Aussitôt la bombe à retardement lancée, les réactions n’ont, finalement, vraiment pas tardé. Les principaux concernés ont déploré n’avoir jamais été prévenus. Ce sont des coupes dans l’aide sociale qu’on essaie de faire passer pour des mesures d’insertion à l’emploi, qu’ils ont décrié. Et la ministre de se défendre que ce ne sont pas des coupures dans l’assistance sociale, puisqu’on parle de deux dossiers différents. Ah oui? Alors on pourrait sans doute dire la même chose du lien que fait systématiquement le Parti québécois entre les critères d’admissibilité aux prestations et l’incitation à l’emploi. Aucune étude ne prouve qu’il y a corrélation. Sauf tout le respect que je dois à l’élue, Agnès Maltais répond qu’elle en connaît, ELLE, des gens de 55 ans qui seront «ravis» de retourner sur le marché du travail.
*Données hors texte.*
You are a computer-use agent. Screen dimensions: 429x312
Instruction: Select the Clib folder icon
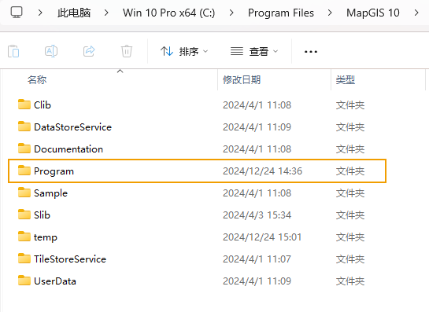[x=24, y=105]
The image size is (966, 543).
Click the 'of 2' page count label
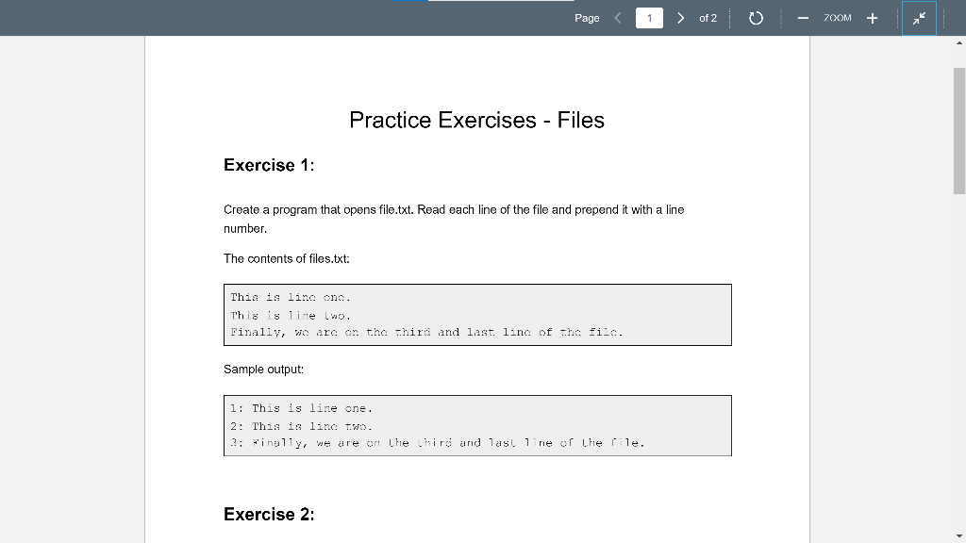pos(709,17)
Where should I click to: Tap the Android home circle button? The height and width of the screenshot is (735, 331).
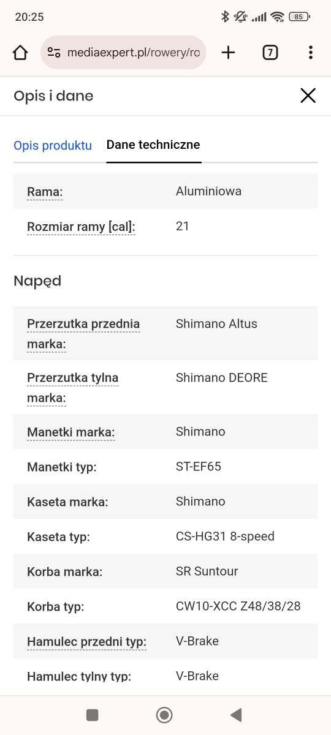[x=164, y=715]
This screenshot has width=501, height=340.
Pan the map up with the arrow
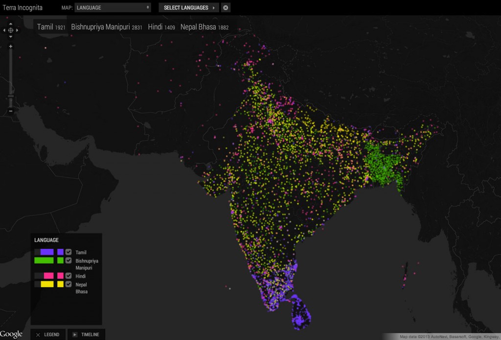coord(11,24)
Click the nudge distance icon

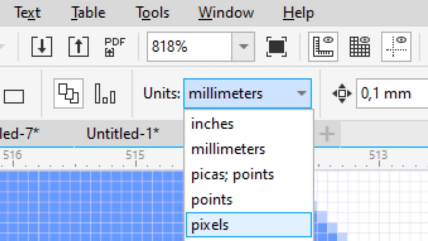(342, 94)
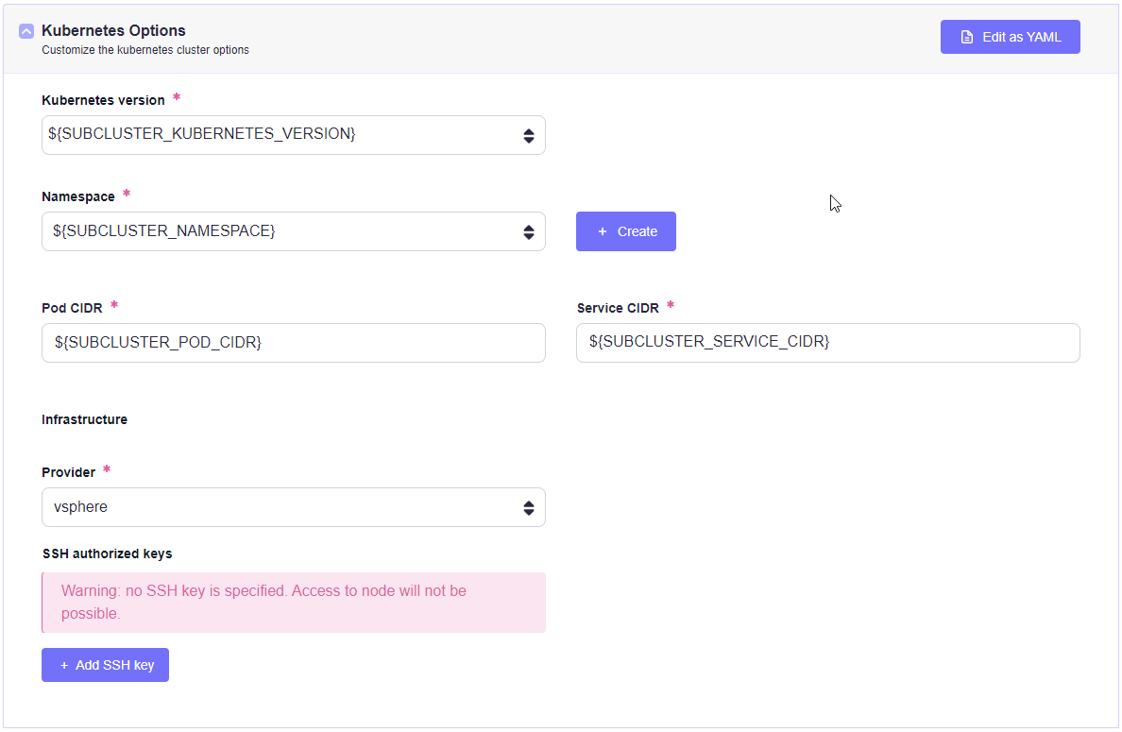The height and width of the screenshot is (732, 1122).
Task: Click the document icon in Edit as YAML
Action: click(x=966, y=38)
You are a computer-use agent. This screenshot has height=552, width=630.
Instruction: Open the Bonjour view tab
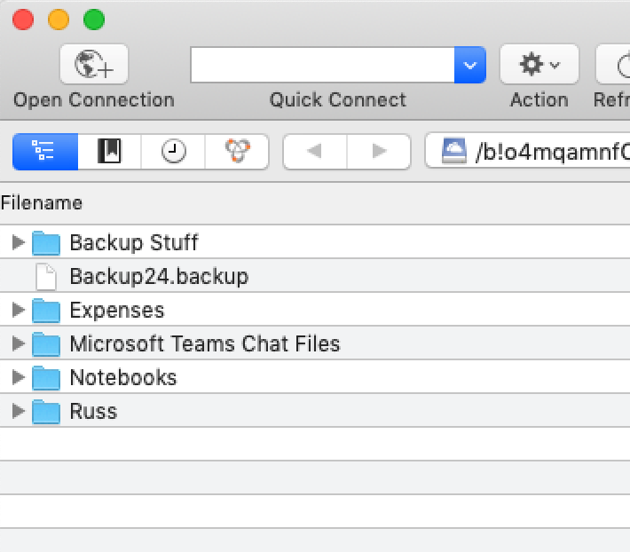[237, 151]
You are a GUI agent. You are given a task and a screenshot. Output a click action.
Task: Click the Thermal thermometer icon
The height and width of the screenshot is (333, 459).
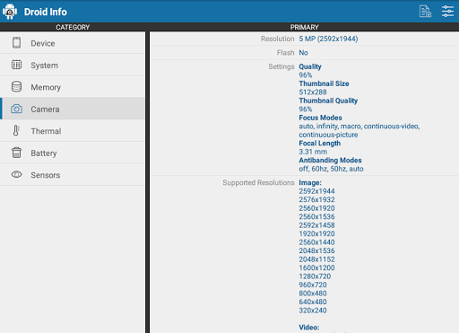click(x=16, y=130)
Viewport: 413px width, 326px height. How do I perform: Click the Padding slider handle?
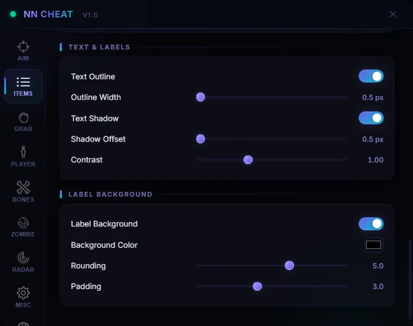coord(257,286)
Oh, ben dans ce cas, arrêtez les trompettes les manifs et tout ce cirque, pas vrai?

Le cirque justement, ce n’est pas plus d’aller faire le fou du roi à Ottawa pour critiquer la réforme fédérale de l’assuranceemploi? Sir Harper doit bien se tordre de rire. C’est drôle, on dirait qu’ils se sont parlés, ces deux-là. «Eille Steve, check ben ça, je vais aller chialer contre ta réforme, parce que c’est ce à quoi les gens s’attendent de moi! Cheers

De plus en plus, les politiciens rendent des décisions comme ils jetteraient de la chair au lion, et ils observent ensuite si l’arène a gobé. Au passage, des journalistes attrapent au vol et relaient la nouvelles à ceux qui n’auraient pas pu assister au spectacle. Du pain et des jeux, c’est vieux comme concept. Bravo pour le tour de maître, toréador.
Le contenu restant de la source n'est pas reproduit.